F : \mathsf{Petri} \to \mathsf{CMC} can be regarded as a functor into \mathsf{Cat} by forgetting that each commutative monoidal category has the structure of a commutative monoid. In other words, there is a forgetful functor G: \mathsf{CMC} \to \mathsf{Cat} which does nothing except regard commutative monoidal categories as ordinary categories and commutative monoidal functors as ordinary functors. Composition gives a functor \mathbf{F}: = G \circ F that we can Grothendieck.

The Grothendieck construction \int \mathbf{F} has

  • objects given by pairs (P, m) where P is a Petri net and m \in \mathrm{Ob }FP is a marking of P.
  • A morphism from (P,m) to (Q,n) is a pair ((f,g),\tau) where
    • (f,g) : P \to Q is a morphism of Petri nets and,
    • \tau : \mathbb{N}[g](m) \to n is a firing sequence in Q i.e. a morphism in FQ.
  • For morphism ((f,g),\tau): (P,m)  \to (Q,n) and ((h,k),\rho): (Q,n) \to (R,l) their composite is given by

((h \circ f, k\circ g), \rho \circ F(h,k) (\tau)): (P,m) \to (R,l).

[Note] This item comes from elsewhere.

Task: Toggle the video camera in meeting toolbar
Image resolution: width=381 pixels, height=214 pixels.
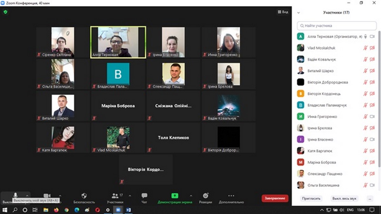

In words, composition in \int \mathbf{F} composes the morphisms of Petri nets and maps \tau into the category FR so it can be composed with the firing sequence \rho.

An object in this category is exactly a marked Petri net. Usually a morphism from a marked Petri net (P,m) to a marked Petri net (Q,n) is defined to be a morphism of Petri nets (f,g) : P \to Q which preserves the marking on the nose i.e. \mathbb{N}[g](m) = n (see for example Definition 10 of Petri Nets are Monoids). In this Grothendieck construction, morphisms are allowed a bit more flexibility. Now a morphism of marked Petri nets is a morphism of the underlying Petri nets (f,g) along with a transition which allows the image of m under \mathbb{N}[g] to evolve into n.

In particular for a morphism ((f,g),\tau) : (P,m) \to (Q,n),

  • restricting (f,g) to be the identity gives morphisms which are firing sequences of your Petri net.
  • Restricting \tau to be the identity gives morphisms which only change the structure of your Petri net.
  • Allowing both (f,g) and \tau to be non-trivial allows for morphisms which do both of these things at once.

Some remarks:

  • The full Grothendieck construction gives an opfibration

\int \mathbf{F} \to \mathsf{Petri}

which sends a marked Petri net to its underlying Petri net. This is comforting as it is a functor you would expect to exist.

  • In Low- and High-Level Petri Nets with Individual Tokens, the authors discuss how transformation rules of marked Petri nets can allow for reasoning about systems in an adaptive way. A transformation rule for marked Petri nets gives a rule which changes the structure and behavior of a Petri net at the same time. In this way, the structure of Petri net can be altered in order to produce a desired firing sequence in the modified net.  The existence of a sound rewriting system for marked Petri nets and relies on the category of marked Petri nets being nice enough (for a very technical definition of nice). The linked paper shows that marked Petri nets are in general not nice enough unless an operational semantics is chosen which keeps track of the identities of tokens. It seems plausible to me with a different choice of operational semantics than the one given here, we could recreate this category of nice marked Petri nets using the Grothendieck construction. If you know about this stuff and would like to talk about it let me know.